WRITTEN EXERCISE A - Pick out every line in the records below that contains the string "ctrl", matching case exactly, and copy each of those lines.

PAGE EXCERPT -
────────────────────
Frank and Brownie HIbben, UNM President Gerald May and Maxwell Director Garth Bawden

Separation and Forging New Relationships: 1985-2006

By the mid-1980s, the Maxwell Museum had become a large and organizationally complex unit under the Department of Anthropology. The Museum’s collections needs, scale, public focus, and distinctive goals made its position within an academic department an increasingly difficult fit. Working with the Dean of Arts and Sciences, Bawden developed a plan to establish the Maxwell Museum as an administratively independent unit within the College of Arts and Sciences. This plan was implemented in 1992 and for the first time in its history, the Museum assumed full responsibility for the development, implementation, and administration of its own programs. Ties between the Department and Museum remained strong, as they continued to share a building and both Bawden and Salvador maintain appointments in both units. 

The Hibben Center and Trust

In his two decades as Director, Bawden oversaw a number of consequential changes. Among the most important was his work with Frank Hibben to create a new facility and lay the groundwork for the Hibben Fellowship. In the late 1980s, Hibben donated his home to UNM for the benefit of the Museum; he also gifted the museum ethnographic objects from his personal collection. Several years later, he donated funds to create an endowment to support collection and field research. But his most visible and lasting achievement was his donation of funds to build what is today the Hibben Center for Archaeological Research, which stands directly south of the Maxwell Museum main building.
────────────────────
WRITTEN EXERCISE B - According to the museum history excerpt, in what year was the plan to make the Maxwell Museum an administratively independent unit implemented?

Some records
────────────────────
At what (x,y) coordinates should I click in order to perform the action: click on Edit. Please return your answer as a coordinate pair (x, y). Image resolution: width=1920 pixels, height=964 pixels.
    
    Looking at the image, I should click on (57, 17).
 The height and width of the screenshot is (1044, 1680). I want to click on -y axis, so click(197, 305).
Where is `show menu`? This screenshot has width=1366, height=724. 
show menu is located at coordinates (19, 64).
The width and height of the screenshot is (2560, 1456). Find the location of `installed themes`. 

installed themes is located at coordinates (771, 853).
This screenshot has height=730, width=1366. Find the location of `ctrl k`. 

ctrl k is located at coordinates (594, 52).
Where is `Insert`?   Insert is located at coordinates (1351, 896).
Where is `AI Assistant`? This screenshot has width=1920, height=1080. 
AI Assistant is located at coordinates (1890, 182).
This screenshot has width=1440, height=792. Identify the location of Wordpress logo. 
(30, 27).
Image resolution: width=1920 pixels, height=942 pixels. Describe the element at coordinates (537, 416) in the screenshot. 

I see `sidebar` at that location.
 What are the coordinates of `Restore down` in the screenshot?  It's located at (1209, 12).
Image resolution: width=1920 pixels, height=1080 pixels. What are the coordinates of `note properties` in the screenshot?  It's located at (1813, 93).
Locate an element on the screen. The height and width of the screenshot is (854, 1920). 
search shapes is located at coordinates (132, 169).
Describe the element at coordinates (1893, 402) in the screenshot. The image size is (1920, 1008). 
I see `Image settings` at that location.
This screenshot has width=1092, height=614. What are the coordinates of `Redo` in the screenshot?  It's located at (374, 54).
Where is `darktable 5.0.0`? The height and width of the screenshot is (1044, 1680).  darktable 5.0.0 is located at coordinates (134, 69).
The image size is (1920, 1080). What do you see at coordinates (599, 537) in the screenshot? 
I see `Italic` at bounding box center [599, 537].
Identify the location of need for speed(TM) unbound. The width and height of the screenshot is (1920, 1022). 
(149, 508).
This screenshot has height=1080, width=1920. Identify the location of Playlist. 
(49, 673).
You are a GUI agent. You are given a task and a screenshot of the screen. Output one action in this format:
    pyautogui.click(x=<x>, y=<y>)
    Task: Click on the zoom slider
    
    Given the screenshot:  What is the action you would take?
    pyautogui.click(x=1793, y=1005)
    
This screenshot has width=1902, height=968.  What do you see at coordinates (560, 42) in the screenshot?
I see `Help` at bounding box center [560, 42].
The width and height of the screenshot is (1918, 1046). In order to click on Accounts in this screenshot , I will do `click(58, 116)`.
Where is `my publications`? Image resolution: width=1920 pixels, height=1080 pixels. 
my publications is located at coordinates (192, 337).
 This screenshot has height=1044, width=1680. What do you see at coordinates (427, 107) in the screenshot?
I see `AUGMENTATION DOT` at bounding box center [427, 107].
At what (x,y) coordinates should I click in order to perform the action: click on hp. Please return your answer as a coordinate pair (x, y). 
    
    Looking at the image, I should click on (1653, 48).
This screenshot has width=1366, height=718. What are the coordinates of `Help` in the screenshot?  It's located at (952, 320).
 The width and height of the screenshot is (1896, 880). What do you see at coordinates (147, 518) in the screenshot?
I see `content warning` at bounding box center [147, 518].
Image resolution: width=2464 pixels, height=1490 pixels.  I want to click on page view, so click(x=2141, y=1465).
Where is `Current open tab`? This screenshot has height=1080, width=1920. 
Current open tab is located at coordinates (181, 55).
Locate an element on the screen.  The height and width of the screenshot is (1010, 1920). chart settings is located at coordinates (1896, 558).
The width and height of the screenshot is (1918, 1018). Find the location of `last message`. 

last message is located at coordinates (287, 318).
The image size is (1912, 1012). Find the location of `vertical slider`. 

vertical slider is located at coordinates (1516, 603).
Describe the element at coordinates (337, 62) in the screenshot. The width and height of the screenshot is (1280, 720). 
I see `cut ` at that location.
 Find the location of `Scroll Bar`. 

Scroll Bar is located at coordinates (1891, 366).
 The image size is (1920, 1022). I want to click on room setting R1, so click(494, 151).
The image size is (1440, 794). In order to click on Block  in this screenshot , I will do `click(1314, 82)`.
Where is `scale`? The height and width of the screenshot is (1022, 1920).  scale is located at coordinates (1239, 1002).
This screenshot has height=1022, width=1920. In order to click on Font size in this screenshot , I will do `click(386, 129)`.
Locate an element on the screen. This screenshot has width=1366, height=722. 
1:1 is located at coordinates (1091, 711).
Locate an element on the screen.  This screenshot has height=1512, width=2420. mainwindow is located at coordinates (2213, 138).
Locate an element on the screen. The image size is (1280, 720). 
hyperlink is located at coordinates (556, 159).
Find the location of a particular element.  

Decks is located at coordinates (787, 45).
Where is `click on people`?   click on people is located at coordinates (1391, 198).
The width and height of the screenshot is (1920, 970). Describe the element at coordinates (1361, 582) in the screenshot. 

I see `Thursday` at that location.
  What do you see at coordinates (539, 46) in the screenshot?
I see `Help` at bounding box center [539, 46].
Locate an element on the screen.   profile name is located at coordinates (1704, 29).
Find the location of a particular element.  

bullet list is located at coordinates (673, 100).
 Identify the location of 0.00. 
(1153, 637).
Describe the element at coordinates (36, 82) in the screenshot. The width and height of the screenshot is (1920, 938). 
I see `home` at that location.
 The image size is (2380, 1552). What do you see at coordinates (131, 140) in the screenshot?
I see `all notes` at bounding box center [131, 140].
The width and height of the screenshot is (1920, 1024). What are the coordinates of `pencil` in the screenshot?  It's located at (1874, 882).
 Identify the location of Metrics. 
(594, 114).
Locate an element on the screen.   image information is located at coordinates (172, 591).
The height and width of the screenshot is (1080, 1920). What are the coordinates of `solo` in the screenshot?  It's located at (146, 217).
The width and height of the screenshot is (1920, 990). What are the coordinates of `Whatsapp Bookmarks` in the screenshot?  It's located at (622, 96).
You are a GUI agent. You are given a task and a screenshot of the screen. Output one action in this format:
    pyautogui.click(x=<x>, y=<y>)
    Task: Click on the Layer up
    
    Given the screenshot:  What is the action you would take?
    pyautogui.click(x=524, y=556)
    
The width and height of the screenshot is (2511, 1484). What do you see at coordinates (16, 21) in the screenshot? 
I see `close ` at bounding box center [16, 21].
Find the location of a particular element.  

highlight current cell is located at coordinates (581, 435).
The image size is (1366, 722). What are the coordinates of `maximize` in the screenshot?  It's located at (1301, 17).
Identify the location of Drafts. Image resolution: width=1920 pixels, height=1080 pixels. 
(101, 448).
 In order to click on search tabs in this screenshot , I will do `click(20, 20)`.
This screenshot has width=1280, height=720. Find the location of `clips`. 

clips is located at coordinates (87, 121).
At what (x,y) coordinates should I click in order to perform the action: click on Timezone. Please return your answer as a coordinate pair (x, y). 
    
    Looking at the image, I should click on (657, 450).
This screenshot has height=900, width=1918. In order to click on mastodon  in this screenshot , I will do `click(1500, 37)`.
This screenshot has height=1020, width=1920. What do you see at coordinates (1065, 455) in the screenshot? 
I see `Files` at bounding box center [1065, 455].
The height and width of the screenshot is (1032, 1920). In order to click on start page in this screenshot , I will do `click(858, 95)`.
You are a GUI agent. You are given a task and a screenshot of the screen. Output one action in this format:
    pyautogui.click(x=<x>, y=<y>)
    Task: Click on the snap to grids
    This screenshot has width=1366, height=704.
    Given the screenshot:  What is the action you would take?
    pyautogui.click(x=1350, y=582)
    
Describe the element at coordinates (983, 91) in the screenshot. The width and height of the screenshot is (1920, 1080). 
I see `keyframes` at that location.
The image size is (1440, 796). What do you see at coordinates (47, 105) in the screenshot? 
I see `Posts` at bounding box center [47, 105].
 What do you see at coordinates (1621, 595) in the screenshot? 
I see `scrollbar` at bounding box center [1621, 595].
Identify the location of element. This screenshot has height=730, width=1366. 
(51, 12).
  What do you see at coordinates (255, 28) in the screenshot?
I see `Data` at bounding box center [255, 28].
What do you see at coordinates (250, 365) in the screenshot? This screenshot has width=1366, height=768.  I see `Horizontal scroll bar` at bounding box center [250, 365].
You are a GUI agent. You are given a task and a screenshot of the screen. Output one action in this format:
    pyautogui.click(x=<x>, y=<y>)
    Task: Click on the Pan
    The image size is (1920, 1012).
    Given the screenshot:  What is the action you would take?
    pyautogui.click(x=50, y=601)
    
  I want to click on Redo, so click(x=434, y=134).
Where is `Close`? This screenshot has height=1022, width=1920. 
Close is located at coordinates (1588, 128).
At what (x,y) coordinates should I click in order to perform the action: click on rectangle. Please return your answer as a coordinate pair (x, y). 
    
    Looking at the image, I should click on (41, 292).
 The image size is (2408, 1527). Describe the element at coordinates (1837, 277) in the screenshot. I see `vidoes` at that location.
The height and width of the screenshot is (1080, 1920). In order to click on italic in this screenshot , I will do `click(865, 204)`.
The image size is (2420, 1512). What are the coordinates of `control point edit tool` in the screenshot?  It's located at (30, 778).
────────────────────
CORRECT RESPONSE A -
This screenshot has height=730, width=1366. Find the location of `ctrl k`. 
ctrl k is located at coordinates (594, 52).

CORRECT RESPONSE B - In 1992.